Bewertet mit 4 Sternen

In einer beschaulichen Wohnsiedlung am Stadtrand, mit einem eigenen Wäldchen – dem „Galgenwäldchen“, lebt die Ich-Erzählerin mit ihren Eltern und dem einige Jahre jüngeren Bruder Gilles. Klingt schön, aber im wirklichen Leben spielen sich grausame Dinge zu Hause ab. Der Vater - ein alkoholsüchtiger, jagdbesessener und brutaler Choleriker- prügelt regelmäßig die Mutter grün und blau. Nicht selten vor den Augen der Kinder. Die Mutter lässt alles nur noch geschehen…

 Als das Mädchen etwa 10 Jahre alt ist, passiert in der Wohnsiedlung ein furchtbares Unglück vor ihren Augen und auch ihr kleiner Bruder ist hautnah dabei. Völlig alleingelassen mit ihrem Schock und den darauffolgenden Ängsten und seelischen Konsequenzen, versuchen die beiden Kinder, ihr Leben in den Griff zu bekommen. Jedes auf seine Weise.

Adeline Dieudonnés Debütroman „Das wirkliche Leben“ schlägt einen mit einer Wucht nieder, dass man Mühe hat sich wieder hochzurappeln. Allein die Geschehnisse in der Familie sind jedes Mal aufs Neue ein Faustschlag in die Eingeweide. Die Tatsache, dass solche Dinge geschehen… und eben auch geschehen können ohne Konsequenzen, ist absolut grausam. Nun liest man solcherlei Geschichten natürlich nicht zum ersten Mal. Dieudonné aber erzählt mit poetischer Sprache und trotzdem kurzen, prägnanten Sätzen. Sehr direkt. Kein Wort ist zuviel. Manchmal gibt es sogar Momente, in denen einem regelrecht das Herz aufgeht – so liebevoll zum Beispiel die Beschreibung der aufopfernden Liebe zum kleinen Bruder. Dann wieder Beschreibungen wie diese hier, bei denen man einen Kloß im Hals verspürt:

„Ich liebte die Natur und ihren unerschütterlichen Gleichmut. Ich liebte es, wie präzise und unbeeindruckt sie ihren Plan von Überleben und Fortpflanzung durchzog, ganz egal, was bei uns zu Hause gerade los war. Mein Vater schlug meine Mutter zusammen – und den Vögeln war das egal. Ich fand es tröstlich. Ich fand es tröstlich, dass sie einfach weiter zwitscherten, dass die Bäume knarrten und der Wind in den Blättern der Kastanie rauschte.“

Die Geschichte ist am Ende kurz erzählt. Wir begleiten die Geschwister, insbesondere das erzählende Mädchen, über 5 Jahre hinweg, eher in sprunghaften Schritten. Sie lässt sich recht zügig lesen und ist in viele teils sehr kurz gehaltene Kapitel unterteilt. Und in diese Kürze hat Dieudonné so viel Kraft und Dramatik hineingeschrieben, die den Leser extrem fesseln, aber auch an den Rand des Wahnsinns treiben. Zumindest ist es mir so ergangen. Der Plot hätte manches Mal gern ein bisschen ausführlicher sein können. Dann hätte es evt zwischendurch auch mal Ausruhphasen für den Leser gegeben ;-)  

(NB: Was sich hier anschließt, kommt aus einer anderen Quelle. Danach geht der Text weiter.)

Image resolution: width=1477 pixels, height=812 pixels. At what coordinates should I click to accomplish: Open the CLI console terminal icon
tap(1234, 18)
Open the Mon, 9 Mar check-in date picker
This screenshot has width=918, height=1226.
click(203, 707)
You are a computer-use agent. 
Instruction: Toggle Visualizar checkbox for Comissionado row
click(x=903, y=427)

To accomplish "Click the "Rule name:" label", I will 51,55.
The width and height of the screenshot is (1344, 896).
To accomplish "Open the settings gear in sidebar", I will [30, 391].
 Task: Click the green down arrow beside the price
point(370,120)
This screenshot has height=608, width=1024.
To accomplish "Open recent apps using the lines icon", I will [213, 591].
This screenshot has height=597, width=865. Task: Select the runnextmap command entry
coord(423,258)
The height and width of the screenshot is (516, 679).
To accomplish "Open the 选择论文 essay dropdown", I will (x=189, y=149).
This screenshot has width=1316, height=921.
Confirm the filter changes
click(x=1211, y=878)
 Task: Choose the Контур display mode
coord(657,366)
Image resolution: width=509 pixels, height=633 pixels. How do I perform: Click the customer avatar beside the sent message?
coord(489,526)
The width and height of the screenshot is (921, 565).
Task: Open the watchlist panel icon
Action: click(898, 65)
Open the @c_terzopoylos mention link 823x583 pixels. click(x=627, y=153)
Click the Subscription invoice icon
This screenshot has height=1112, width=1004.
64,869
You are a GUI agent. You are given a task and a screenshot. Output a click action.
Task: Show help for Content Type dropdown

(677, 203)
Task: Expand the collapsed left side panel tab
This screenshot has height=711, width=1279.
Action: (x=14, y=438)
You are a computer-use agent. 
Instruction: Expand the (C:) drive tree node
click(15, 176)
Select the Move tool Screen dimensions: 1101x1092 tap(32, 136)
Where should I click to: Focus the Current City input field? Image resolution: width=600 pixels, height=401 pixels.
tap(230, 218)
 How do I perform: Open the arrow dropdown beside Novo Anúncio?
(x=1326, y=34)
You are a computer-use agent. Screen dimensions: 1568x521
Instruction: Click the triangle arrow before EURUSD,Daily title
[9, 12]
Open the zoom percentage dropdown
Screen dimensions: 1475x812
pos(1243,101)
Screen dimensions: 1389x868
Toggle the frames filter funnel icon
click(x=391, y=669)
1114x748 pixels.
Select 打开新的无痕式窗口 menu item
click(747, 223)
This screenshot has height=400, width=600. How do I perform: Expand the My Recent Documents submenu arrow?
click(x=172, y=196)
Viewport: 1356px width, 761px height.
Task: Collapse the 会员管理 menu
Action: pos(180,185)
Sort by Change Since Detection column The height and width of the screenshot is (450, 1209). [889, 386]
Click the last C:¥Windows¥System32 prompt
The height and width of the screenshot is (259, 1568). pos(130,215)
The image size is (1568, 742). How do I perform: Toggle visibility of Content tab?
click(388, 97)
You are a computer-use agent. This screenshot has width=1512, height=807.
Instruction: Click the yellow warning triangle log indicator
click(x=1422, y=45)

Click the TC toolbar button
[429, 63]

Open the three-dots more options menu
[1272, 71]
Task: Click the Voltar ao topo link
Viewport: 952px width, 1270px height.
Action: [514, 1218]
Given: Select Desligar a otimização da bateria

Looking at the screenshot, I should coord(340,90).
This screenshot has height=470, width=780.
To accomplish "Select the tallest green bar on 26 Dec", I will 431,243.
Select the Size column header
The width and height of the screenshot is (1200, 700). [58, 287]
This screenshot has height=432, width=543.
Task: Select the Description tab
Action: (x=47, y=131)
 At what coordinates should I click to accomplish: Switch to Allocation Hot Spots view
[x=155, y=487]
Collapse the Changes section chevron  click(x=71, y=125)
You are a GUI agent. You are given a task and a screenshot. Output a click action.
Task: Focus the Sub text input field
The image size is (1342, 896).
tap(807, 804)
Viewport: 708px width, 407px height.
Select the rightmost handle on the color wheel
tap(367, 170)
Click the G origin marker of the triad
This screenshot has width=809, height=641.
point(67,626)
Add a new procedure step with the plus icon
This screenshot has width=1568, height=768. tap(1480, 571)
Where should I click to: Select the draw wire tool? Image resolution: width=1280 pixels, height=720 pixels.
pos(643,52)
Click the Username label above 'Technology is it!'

Fazit: Brutale Gewalt in der Familie, traumatische Erlebnisse, ein extrem willensstarkes, kämpferisches Mädchen, dass zu einer jungen Frau heranwächst, ein kleiner Junge, bei dem sich das „Geschmeiß“ im Kopf von Tag zu Tag vermehrt und wie die Hyäne in Papas „Kadaverzimmer“ grausam lauert, eine willenlose Mutter – einer „Amöbe“ gleich… all das in diesem kleinen Buch vereint hat mich teils richtig fertiggemacht. Die Sprache ist meiner Meinung nach herausragend. Dennoch ein Buch, das ich nicht uneingeschränkt empfehlen würde. Dieser „Liebling des französischen Buchhandels“ ist enorm anstrengend, nicht zuletzt, weil er leider auch sehr realitätsnah ist.